- Directed by: Roberto Burchielli
- Produced by: Raoul Bova; Chiara Giordano; Mauro Parissone; Laura Guglielmetti;
- Starring: Raoul Bova; Luca Angeletti; Simonetta Solder; Alessandro Sperduti;
- Distributed by: Medusa
- Release date: April 10, 2009 (Italy);
- Running time: 104 minutes
- Language: Italian
- Box office: 1.715.000 €

= Sbirri =

Sbirri is a 2009 Italian crime drama film, directed by Roberto Burchielli. It was released in Italy on April 10, 2009.

Notably, Sbirri blends fiction with real footage; many scenes were filmed during actual police operations, with Bova participating alongside officers from Milan's Widespread Criminality Operating Unit (UOCD).

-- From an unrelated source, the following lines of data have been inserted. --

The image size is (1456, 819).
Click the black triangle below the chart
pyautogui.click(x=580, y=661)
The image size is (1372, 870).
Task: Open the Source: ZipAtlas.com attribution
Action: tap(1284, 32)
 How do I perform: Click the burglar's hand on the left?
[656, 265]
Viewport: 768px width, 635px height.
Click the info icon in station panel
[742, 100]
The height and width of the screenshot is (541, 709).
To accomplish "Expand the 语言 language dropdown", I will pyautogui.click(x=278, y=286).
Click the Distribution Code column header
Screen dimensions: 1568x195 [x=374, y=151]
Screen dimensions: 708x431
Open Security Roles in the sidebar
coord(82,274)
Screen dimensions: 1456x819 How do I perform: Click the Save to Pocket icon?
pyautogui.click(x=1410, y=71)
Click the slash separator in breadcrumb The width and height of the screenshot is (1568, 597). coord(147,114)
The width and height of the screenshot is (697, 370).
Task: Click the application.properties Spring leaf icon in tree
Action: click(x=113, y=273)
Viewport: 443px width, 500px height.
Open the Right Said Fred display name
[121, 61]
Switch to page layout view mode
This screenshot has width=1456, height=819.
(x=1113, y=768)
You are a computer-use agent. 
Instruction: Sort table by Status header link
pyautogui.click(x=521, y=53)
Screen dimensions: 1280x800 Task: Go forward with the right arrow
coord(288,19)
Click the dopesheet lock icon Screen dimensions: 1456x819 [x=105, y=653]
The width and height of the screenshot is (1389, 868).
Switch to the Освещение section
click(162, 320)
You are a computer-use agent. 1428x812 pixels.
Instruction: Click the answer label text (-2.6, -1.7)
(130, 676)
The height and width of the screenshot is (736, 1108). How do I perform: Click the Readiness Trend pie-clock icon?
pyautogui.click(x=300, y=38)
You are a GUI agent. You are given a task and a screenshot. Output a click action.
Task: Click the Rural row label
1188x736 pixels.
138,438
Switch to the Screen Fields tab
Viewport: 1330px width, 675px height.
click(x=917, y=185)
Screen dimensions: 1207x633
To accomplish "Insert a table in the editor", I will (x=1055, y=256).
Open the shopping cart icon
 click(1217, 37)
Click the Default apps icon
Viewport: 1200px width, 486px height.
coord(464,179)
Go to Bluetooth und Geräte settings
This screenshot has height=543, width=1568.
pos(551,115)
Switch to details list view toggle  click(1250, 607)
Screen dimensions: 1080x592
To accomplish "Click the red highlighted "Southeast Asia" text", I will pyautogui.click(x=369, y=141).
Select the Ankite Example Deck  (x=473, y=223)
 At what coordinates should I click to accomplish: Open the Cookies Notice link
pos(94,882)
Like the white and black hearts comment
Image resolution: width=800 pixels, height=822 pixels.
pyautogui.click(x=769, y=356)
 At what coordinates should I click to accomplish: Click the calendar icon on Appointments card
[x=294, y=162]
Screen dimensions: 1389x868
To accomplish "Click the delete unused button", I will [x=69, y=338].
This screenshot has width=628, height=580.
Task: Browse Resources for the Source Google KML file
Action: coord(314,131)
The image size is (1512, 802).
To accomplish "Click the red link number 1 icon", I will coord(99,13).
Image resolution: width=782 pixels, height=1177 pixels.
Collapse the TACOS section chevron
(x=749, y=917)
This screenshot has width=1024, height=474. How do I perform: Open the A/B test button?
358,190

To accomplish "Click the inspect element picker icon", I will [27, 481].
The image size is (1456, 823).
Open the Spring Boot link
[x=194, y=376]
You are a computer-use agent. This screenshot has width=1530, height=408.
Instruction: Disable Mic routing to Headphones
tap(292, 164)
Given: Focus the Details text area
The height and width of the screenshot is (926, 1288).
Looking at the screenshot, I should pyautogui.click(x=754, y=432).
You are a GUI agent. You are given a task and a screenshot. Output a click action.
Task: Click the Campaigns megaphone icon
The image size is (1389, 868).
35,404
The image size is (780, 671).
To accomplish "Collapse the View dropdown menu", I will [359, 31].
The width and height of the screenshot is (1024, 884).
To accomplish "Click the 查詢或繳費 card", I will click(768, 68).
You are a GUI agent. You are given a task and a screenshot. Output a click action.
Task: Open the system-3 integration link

The film received the Audience Award at the Annecy Italian Cinema Festival in 2009.

== Plot ==
The protagonist is a journalist (Raoul Bova) who is always away from home. He is advised of the death of his son Marco from an Ecstasy overdose. Even though his pregnant wife is unstable because of Marco's death, he decides to join an anti-drug police team of the Widespread Criminality Operating Unit in Milan and films the cops' activities.